森野のMCに続いて演奏したのは、8月28日にリリースするシングル“花色の美少女”。豪快なバンドアンサンブルで疾走するこのナンバーは、新しいSAKANAMONの境地を示しているように思う。沸きに沸いたフロアを、さらにヒートアップさせるキラーチューンだ。さらに「社会のしがらみに、もがき苦しむ人に贈る曲です」と藤森が語って“カタハマリズム”を歌うと、フロアからは大合唱が巻き起こる。ステージのSAKANAMONもすごいが、WING TENTのオーディエンスの盛り上がり方もすごい。バンドとフロアが一体となって、感動的な祝祭空間を生み出している。

> [提供資料]
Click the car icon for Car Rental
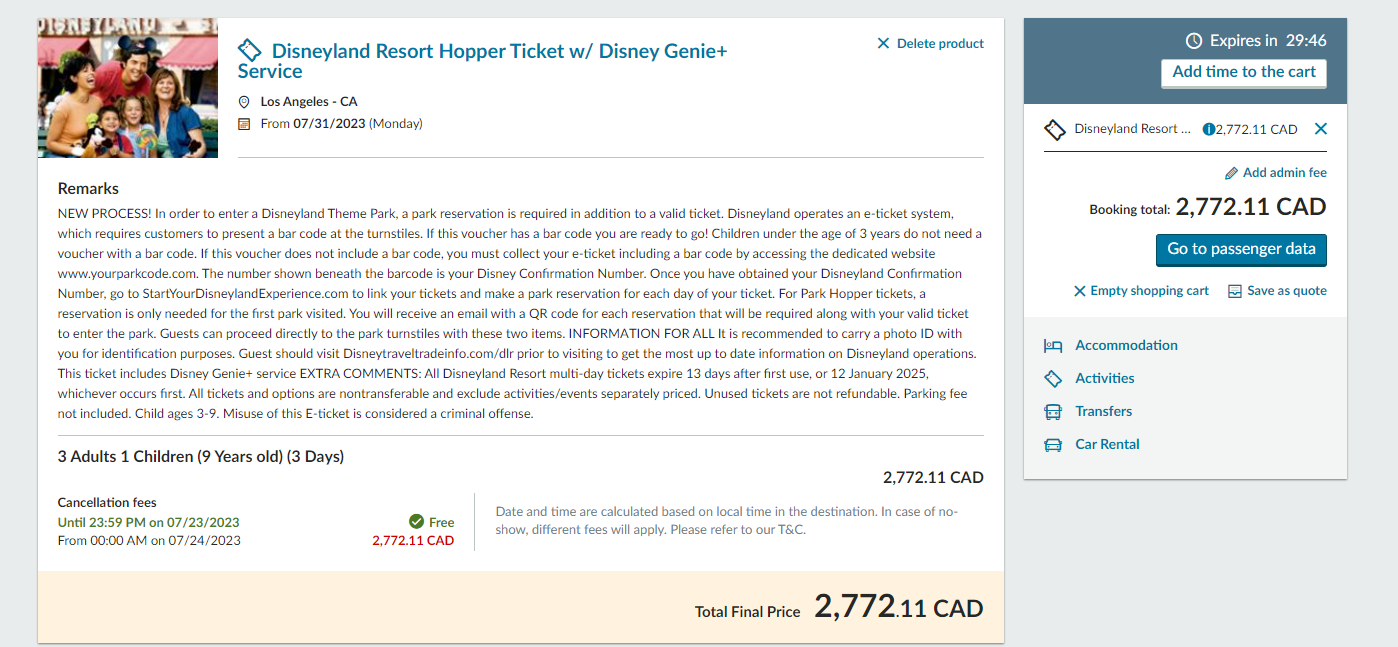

> [指示 1]
次の(a)〜(c)が提示文の内容と合っているかを、それぞれ「はい」か「いいえ」で答えてください。判断の決め手となる提示文の語句も、そのまま引用して添えてください。
(a) “花色の美少女”は8月28日にリリースされるシングルである。
(b) “カタハマリズム”を歌う前に曲について語ったのは森野である。
(c) “カタハマリズム”の演奏中、フロアは静かに聴き入っていた。
> [指示 2]
提示文について、次の問いに短く答えてください。
(a) “花色の美少女”の演奏の前に何があったか。
(b) “カタハマリズム”はどのような人に贈る曲だと語られたか。
(c) オーディエンスの盛り上がり方がすごいと書かれている会場の名前は何か。
> [指示 3]
SAKANAMONのライブを伝える提示文を、最後の文のあとから書き継いでください。

> [回答文 1]
(a) はい。「8月28日にリリースするシングル“花色の美少女”」
(b) いいえ。「「社会のしがらみに、もがき苦しむ人に贈る曲です」と藤森が語って」
(c) いいえ。「フロアからは大合唱が巻き起こる」

> [回答文 2]
(a) 森野のMC
(b) 社会のしがらみに、もがき苦しむ人
(c) WING TENT

> [回答文 3]
イントロのギターで大歓声が巻き起こった“ミュージックプランクトン”でライヴを終えると、オーディエンスからは巨大なアンコールが。再びステージに戻ってきた木村浩大(Dr)は「ありがとうあげ〜〜!」と絶叫し、失笑を呼び起こす。「憧れのフェスでアンコールもらえるなんて幸せです、ありがとう。実質的に呼んでくれたのはロッキング・オン・ジャパンですが、本当の意味で僕たちをこのステージに連れてきてくれたのは、ここにいる皆さんだと思います。ありがとうございます」と森野が語り、割れるような拍手をオーディエンスから呼ぶと、最後は「結成の時、初めてやった曲で、お客さんが一人もいない時からやってた曲を、このROCK IN JAPANのステージでやりたいと思います」と語って“妄想DRIVER”を披露する。妄想ばっかりのどうしようもない歌なのだが、こうやって満員のWING TENTで聴くと、不思議と猛烈に感動してしまう。こんなにもたくさんのオーディエンスを、自分たちだけのやり方で笑顔にしてしまったSAKANAMON、偉大である。ROCK IN JAPAN 2013、WING TENTの最後を、万感のクライマックスで飾ってくれた。(大山貴弘)





この3日間の模様を凝縮した「ROCKIN'ON JAPAN増刊号 ROCK IN JAPAN FESTIVAL 2013」は9月上旬発売予定です! 全ライヴ・アクトのセットリストは、そちらに掲載されます。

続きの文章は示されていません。